Member of the South Dakota House of Representatives from the 25th district
- In office 1975–1982

Personal details
- Born: November 4, 1911 Oelrichs, South Dakota
- Died: October 3, 2010 (aged 98) Hot Springs, South Dakota
- Party: Democratic

= Violet Biever =

American politician

Violet S. Biever (November 4, 1911 - October 3, 2010) was an American politician. A Democrat, she served in the South Dakota House of Representatives from 1975 to 1982.

== Biography ==
Biever was born on November 4, 1911 in Oelrichs, South Dakota. Outside of being a politician, Biever also worked as a teacher.

On May 1, 1974, Biever announced her candidacy as a representative for South Dakota's 25th legislative district.
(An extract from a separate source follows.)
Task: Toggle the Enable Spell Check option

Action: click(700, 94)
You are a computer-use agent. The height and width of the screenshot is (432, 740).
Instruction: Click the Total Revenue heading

She won in the general election that November, and continued serving in the South Dakota House until 1982. After District 25 was redrawn in 1982 (a result of redistricting following the 1980 United States Census), there were three incumbents who now resided in the 25th district. In the general election, Republican incumbents (Note: In South Dakota, each legislative district elects one state senator and two state representatives. For state House elections, the two candidates with the most votes are elected representative.) Joel Rickenback and Gordon Pederson (who formerly represented the 27th district) defeated her and Democratic challenger Carol Anderson. In 1984, she ran for the South Dakota Senate, winning the Democratic primary but ultimately losing the general election to Jack Manke.

Biever died on October 3, 2010, at Fall River Hospital in Hot Springs, South Dakota.